What this task involves:
Retype, exactly and completely, the listing that comes next, skipping its images.

Records shown:
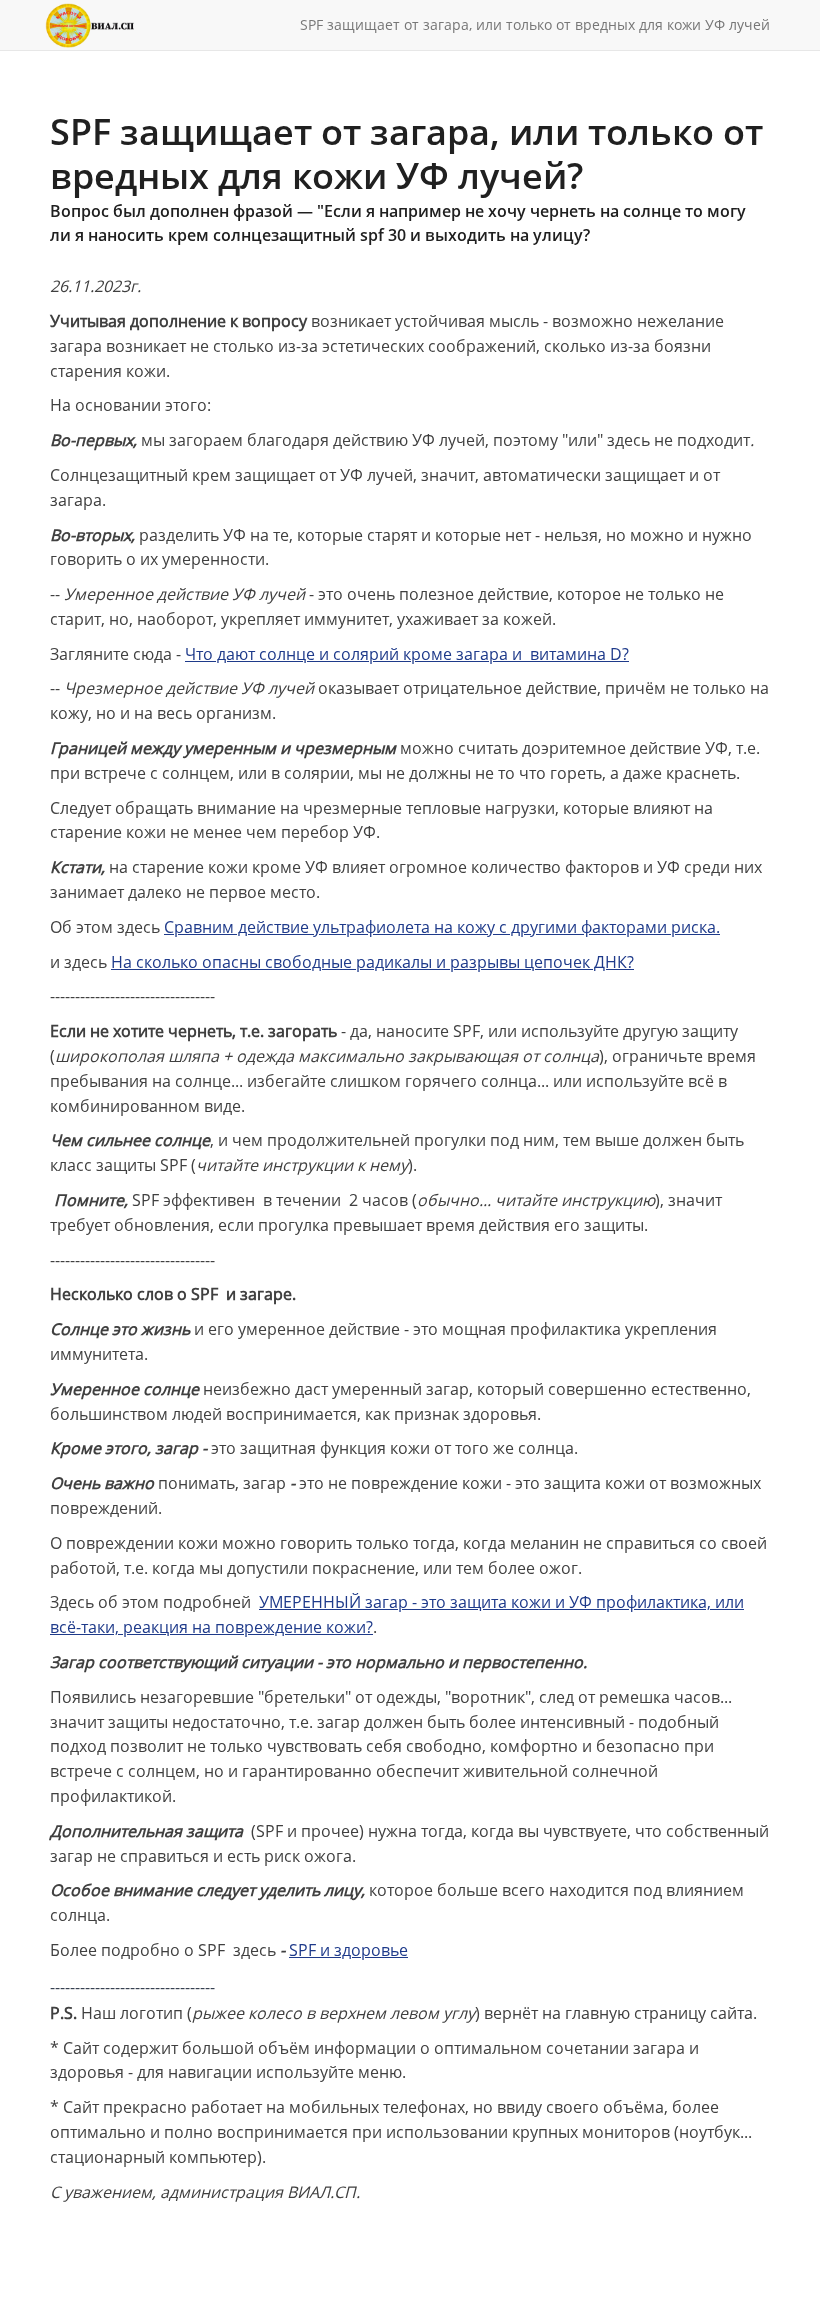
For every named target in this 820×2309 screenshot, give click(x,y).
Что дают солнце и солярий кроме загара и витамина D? (407, 654)
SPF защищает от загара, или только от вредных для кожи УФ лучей (535, 24)
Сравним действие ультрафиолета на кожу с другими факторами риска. (442, 927)
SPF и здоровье (348, 1950)
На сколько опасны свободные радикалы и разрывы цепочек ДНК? (372, 962)
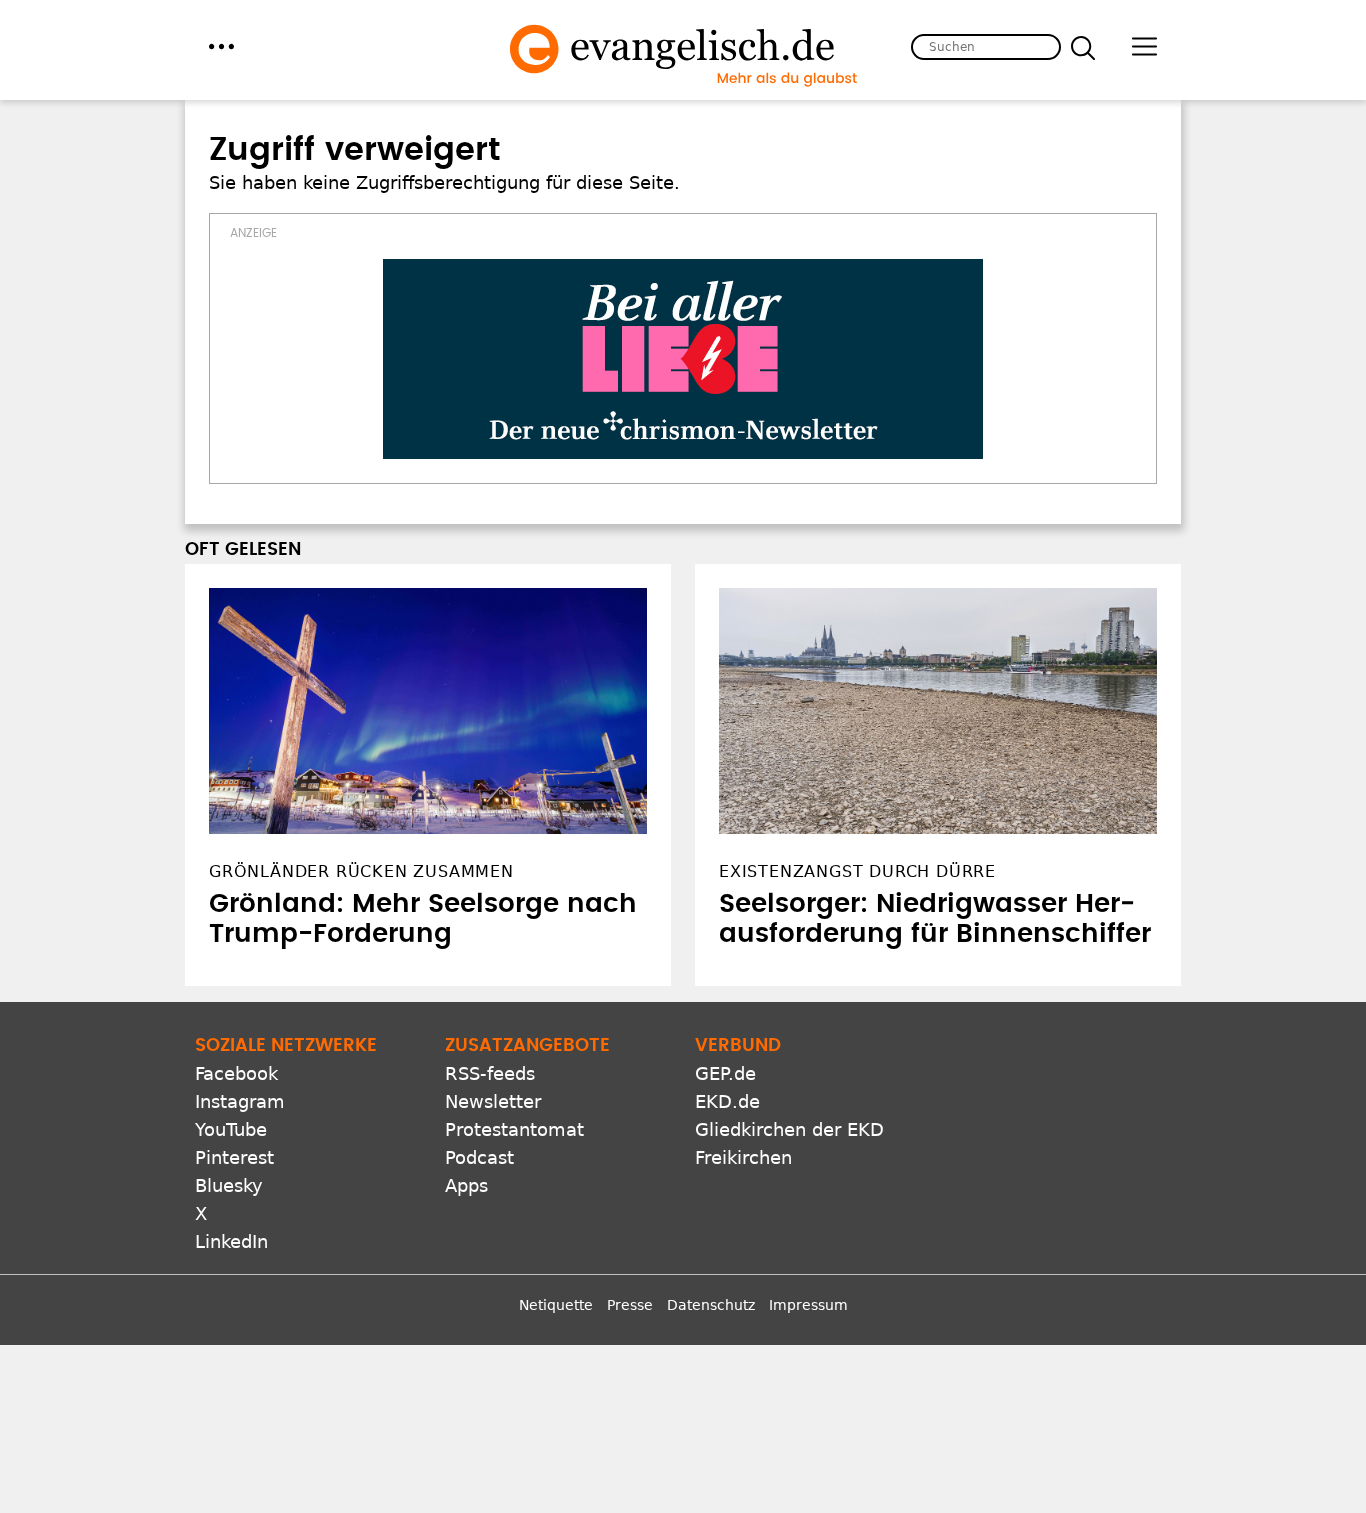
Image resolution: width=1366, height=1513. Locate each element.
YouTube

Your response:
For every named target in this 820×2309 screenshot, give click(x,y).
Что дают солнце и солярий кроме загара и витамина D? (407, 654)
SPF защищает от загара, или только от вредных для кожи УФ лучей (535, 24)
Сравним действие ультрафиолета на кожу с другими факторами риска. (442, 927)
SPF и здоровье (348, 1950)
На сколько опасны свободные радикалы и разрывы цепочек ДНК? (372, 962)
Image resolution: width=1366, height=1513. Locate each element.
YouTube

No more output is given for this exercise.